→ **TASK ITEM**
In the entries below, find each line with the string "width" and copy it.
START DATA UNDER STUDY
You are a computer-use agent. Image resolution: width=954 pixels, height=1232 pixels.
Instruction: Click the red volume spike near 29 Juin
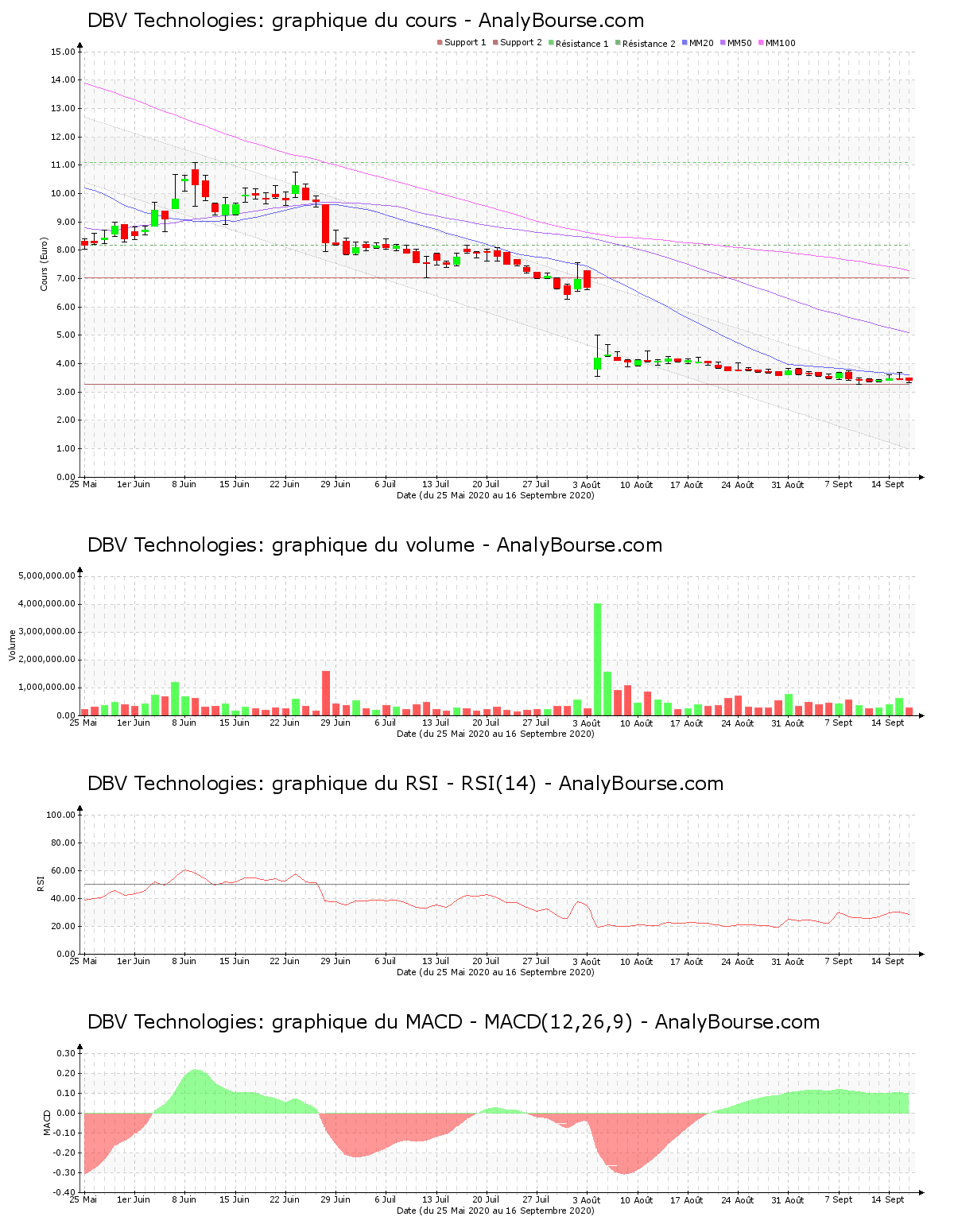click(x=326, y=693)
END DATA UNDER STUDY
START DATA UNDER STUDY
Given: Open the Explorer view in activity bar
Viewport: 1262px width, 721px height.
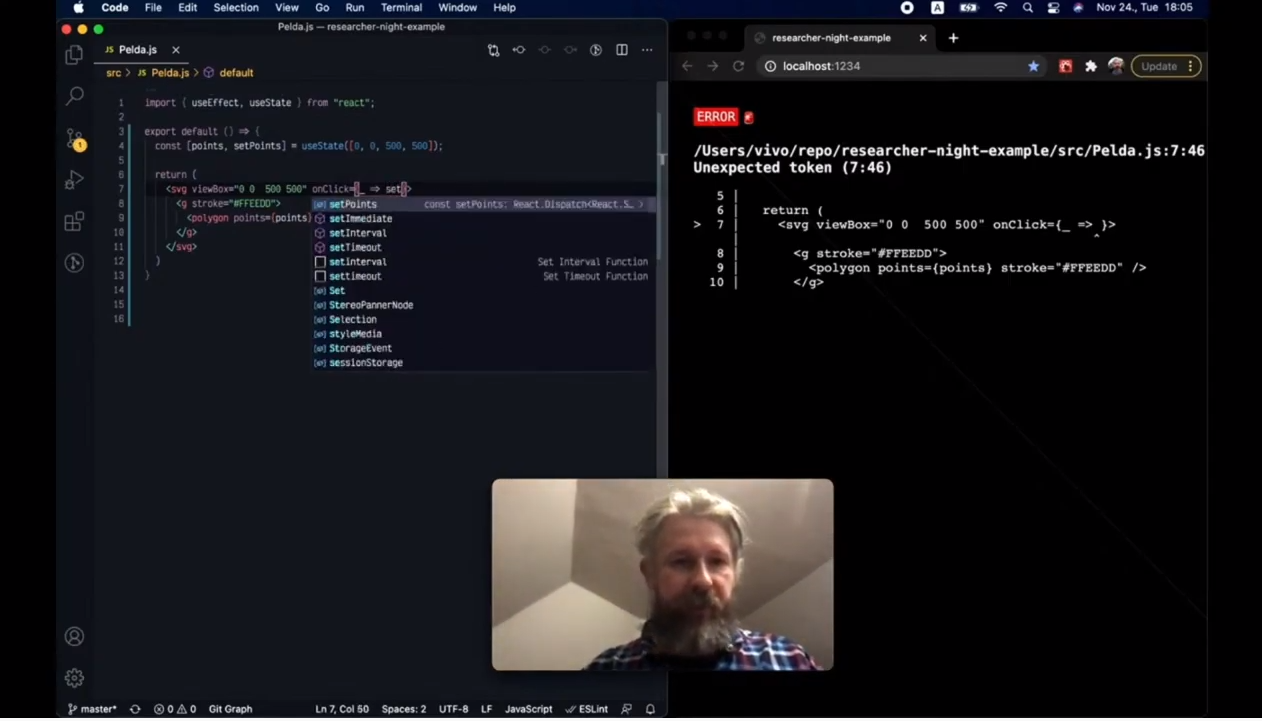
END DATA UNDER STUDY
START DATA UNDER STUDY
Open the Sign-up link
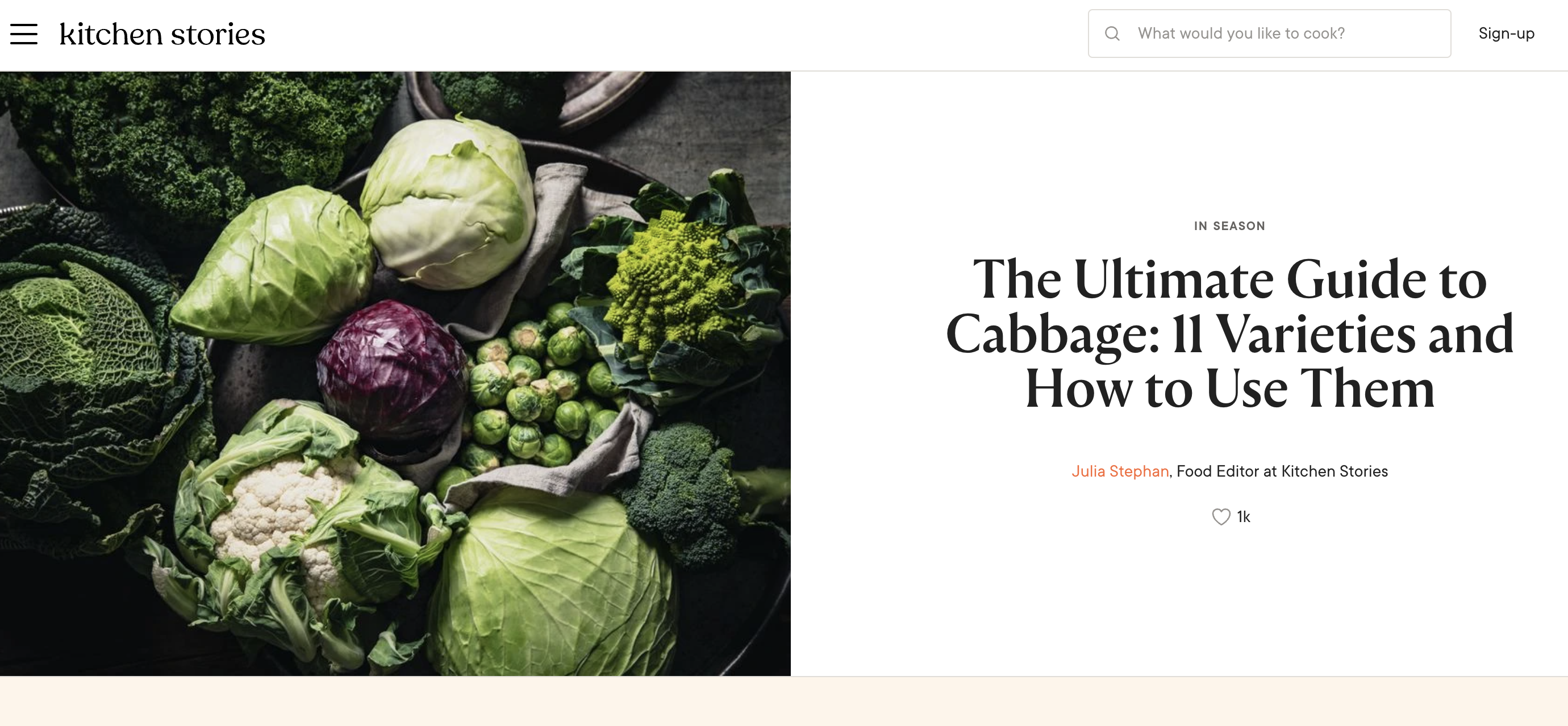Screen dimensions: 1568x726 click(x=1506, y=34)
END DATA UNDER STUDY
→ **ANSWER SECTION**
You are a computer-use agent. Image resolution: width=954 pixels, height=1232 pixels.
Viewport: 1262px width, 721px height.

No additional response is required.